Dans son livre Sacrement de l’amour, Paul Evdokimov avance que le fidèle non orthodoxe prend simplement l’engagement de respecter la foi orthodoxe de son conjoint. Dans ce cas, chacun peut alors s’enrichir de la tradition dans laquelle l’autre aura été élevé. S’il est vécu dans la vérité, sans compromission, cet enrichissement peut se révéler comme une avancée positive, malgré la souffrance toujours présente, en union avec Dieu qui est l’Amour crucifié. Une surabondance de grâce apporte toujours une aide pour éclairer les couples dans leur mode de vie.
Nous ne sommes plus à l’époque où les Eglises exigeaient que les enfants soient baptisés et élevés dans l’Eglise où est célébré le mariage. Le choix des parents peut être éclairé, mais il doit aujourd’hui être respecté. L’Eglise orthodoxe demandera simplement que les enfants soient éduqués selon « l’esprit » de l’Eglise d’Orient.
Une Eglise très minoritaire, telle l’Eglise orthodoxe là où elle est implantée en France, doit accepter la « mixité » de la grande majorité des mariages (le terme « mixte » n’est pas adéquat, tout mariage ne saurait être autre chose que mixte !). Ici aussi il faut faire face à une situation contre laquelle on ne peut rien, mais qui peut être vécue comme un signe d’attente, un signe d’épanouissement au service de l’amour.
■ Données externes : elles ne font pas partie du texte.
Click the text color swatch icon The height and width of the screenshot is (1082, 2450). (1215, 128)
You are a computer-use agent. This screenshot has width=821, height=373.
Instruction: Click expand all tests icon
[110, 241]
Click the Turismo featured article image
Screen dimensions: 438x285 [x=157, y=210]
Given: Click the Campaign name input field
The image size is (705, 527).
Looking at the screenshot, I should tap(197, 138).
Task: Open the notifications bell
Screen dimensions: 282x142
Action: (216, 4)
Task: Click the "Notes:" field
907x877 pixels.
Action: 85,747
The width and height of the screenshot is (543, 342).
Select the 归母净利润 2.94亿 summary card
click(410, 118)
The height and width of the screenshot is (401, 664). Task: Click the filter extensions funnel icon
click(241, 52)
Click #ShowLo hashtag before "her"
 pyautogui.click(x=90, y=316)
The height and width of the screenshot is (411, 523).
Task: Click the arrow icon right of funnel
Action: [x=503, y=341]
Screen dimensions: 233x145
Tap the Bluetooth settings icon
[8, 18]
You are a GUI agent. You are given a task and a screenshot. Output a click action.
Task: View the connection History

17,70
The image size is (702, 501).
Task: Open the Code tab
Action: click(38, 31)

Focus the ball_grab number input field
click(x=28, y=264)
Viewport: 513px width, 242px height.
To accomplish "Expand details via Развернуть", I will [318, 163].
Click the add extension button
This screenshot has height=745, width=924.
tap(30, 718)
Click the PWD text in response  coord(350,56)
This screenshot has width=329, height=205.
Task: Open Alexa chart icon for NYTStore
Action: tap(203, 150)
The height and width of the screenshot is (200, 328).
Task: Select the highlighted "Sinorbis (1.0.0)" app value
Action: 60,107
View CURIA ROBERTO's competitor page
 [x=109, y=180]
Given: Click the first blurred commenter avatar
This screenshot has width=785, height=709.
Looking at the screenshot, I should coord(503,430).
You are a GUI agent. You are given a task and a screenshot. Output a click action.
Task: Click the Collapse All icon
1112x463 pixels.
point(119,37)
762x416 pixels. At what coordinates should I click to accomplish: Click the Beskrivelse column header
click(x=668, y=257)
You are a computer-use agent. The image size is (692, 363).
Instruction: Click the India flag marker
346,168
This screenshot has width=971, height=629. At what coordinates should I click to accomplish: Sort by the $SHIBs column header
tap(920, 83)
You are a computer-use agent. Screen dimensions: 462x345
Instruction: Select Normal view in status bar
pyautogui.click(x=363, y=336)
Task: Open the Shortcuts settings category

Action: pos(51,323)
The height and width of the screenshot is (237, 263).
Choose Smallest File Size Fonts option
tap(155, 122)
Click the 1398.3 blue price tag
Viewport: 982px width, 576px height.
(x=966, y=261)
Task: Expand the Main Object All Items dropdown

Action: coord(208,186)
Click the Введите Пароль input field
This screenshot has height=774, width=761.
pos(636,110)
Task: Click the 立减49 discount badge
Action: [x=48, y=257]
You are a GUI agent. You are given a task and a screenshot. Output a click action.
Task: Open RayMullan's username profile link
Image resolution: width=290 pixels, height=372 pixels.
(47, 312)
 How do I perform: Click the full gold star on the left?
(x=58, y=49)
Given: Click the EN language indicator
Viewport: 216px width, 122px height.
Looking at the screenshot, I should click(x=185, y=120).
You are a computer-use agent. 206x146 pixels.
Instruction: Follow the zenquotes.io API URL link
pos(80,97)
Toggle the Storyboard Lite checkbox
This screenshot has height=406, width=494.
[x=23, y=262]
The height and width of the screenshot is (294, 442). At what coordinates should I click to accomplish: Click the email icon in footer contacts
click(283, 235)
Le mariage vécu dans sa profondeur est l’entrée dans une vie nouvelle, qui est la vraie vie, la vie du Ressuscité qui a prié pour l’union de tous, notamment dans ce grand mystère de l’amour conjugal où l’Esprit souffle où il veut. L’union du couple, l’éducation des enfants dans la foi au Christ, sont des étapes qui, au terme de la vie terrestre, s’ouvrent à la plénitude de la vie dans le Royaume.